Bacterial metabolism is comprised of large and complex gene networks that can produce valuable chemical products. Sophisticated organism engineering efforts are required to optimize production of high-value compounds from these networks. In principle, synthetic multi-gene transcriptional programs could be constructed to reengineer these networks for efficient industrial chemical production. In practice, however, our incomplete ability to understand and model the underlying networks, combined with our limited ability to predictably control the expression of multiple genes makes achieving this goal difficult. To overcome these challenges, we will combine new CRISPR-Cas multi-gene expression programs with computational modeling, machine learning, and multi-omics data to enhance the efficacy of design-build-test-learn (DBTL) cycles. For industrially promising microorganisms in early stages of development, creating technologies for rapidly engineering complex multi-gene programs could be transformative for accelerating data- and model-driven strain design. New CRISPR-Cas tools allow programmable gene activation (CRISPRa) or repression (CRISPRi) at multiple genes simultaneously, using the catalytically inactive Cas9 protein (dCas9) with guide RNAs that recognize DNA targets through predictable Watson-Crick base pairing. To enable accelerated DBTL cycles, we will combine these technologies with advanced Agile BioFoundry (ABF) capabilities for multi-omics data collection and machine learning. We will demonstrate the immediate applicability of these tools by rapidly improving the production of an industrial aromatic in multiple ABF organisms. We recently identified and optimized new transcriptional activators that can be linked to programmable CRISPR-Cas DNA binding domains to activate gene expression in E. coli.

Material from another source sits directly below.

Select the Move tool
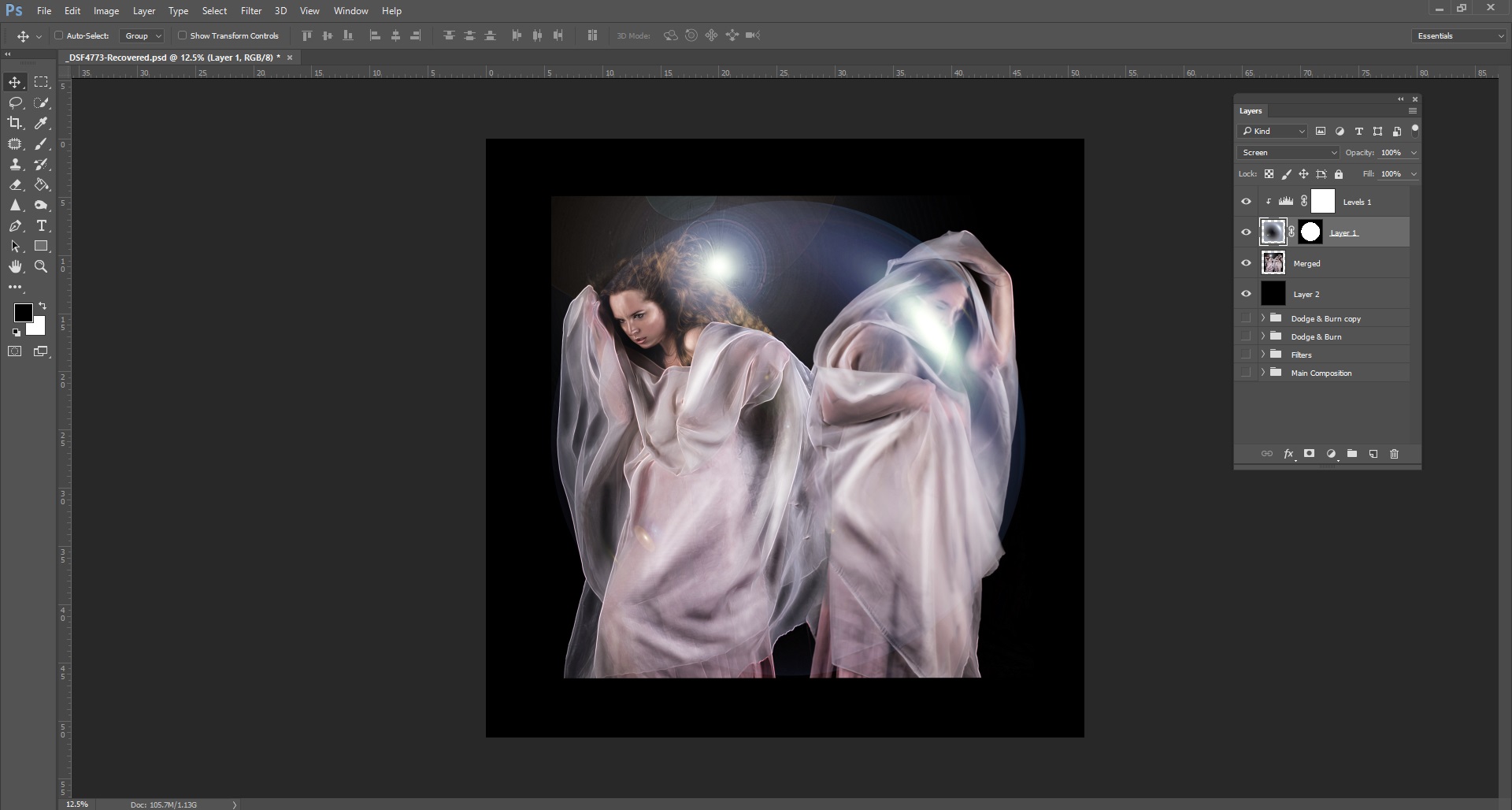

We can now use these CRISPRa tools as generalizable trans-acting regulators for combinatorial multi-gene expression tuning that can be easily transferred to new pathways and networks without additional genome engineering. We anticipate these tools will also transfer to new hosts. We have recently found that CRISPRa systems developed in E. coli can be readily ported to Pseudomonas putida, suggesting that multi-gene CRISPRa/i programs for diverse ABF organisms may be within reach.